Au pays des Ayatollahs

La pandémie nous tient en haleine. A l’heure où l’on parle d’un timide retour à la vie normale dans d’autres pays, un nouveau confinement a été imposé en République tchèque. Voyager est toujours difficile, voire impossible, mais rêver est permis. J’aimerais vous parler d’un pays qui fait rêver et qui fait peur en même temps : l’Iran. Il y a quatre ans, j’ai eu l’occasion de le visiter. Ce fut une expérience inoubliable.

Pourquoi l’Iran ? Les pays situés hors des sentiers battus m’ont toujours intéressée.
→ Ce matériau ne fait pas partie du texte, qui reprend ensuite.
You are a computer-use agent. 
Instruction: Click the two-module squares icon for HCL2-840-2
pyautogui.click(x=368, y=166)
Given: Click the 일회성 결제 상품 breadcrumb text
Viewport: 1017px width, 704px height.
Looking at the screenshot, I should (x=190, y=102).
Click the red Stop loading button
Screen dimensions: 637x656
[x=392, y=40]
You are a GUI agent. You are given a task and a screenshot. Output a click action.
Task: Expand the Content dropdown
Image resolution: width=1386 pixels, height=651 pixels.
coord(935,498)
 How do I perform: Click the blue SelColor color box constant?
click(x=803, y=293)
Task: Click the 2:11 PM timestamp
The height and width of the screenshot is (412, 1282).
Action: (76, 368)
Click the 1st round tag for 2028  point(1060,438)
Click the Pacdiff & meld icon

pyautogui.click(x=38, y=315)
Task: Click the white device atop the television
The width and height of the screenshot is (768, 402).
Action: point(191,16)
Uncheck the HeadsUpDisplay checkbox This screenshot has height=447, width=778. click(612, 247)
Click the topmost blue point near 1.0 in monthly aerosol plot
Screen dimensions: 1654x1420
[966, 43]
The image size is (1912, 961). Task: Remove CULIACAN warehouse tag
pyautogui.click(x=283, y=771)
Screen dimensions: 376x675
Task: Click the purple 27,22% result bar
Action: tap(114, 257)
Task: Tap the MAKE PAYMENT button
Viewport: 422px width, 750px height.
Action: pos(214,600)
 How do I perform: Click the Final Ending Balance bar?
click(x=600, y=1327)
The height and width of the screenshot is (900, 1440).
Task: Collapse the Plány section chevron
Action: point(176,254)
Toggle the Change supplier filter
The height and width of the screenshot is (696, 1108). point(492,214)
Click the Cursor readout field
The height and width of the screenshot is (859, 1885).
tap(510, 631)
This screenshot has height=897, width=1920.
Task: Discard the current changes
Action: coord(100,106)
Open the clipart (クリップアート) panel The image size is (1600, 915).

Quand on disait Iran autrefois, on pensait au visage sombre et austère de l’Ayatollah Khomeyni, à la Révolution islamique, à des images sinistres, mystérieuses et inquiétantes. Mais aussi, l’Iran, c’est aussi le désert, des mosquées magnifiques, des villes envoûtantes comme Ispahan ou Téhéran.  

En été 2017 nous nous mettons en route pour Téhéran, avec un petit groupe de Tchèques guidé par le jeune et charismatique Vladimír Váchal 

 Vladimír connaît l’Iran et parle couramment farsi.  

Partir au mois d’août en Iran n’est pas idéal car il fait une chaleur d’enfer. Contrairement à mes craintes, je le supporte assez bien. En ville, le climat est sec et la température est de 40- 45 degrés ; il faut boire beaucoup et rester à l’ombre. Au bord du Golfe persique, l’humidité fait monter la température ressentie à plus de 50 degrés et nous avons besoin de nous réfugier régulièrement dans des endroits climatisés.  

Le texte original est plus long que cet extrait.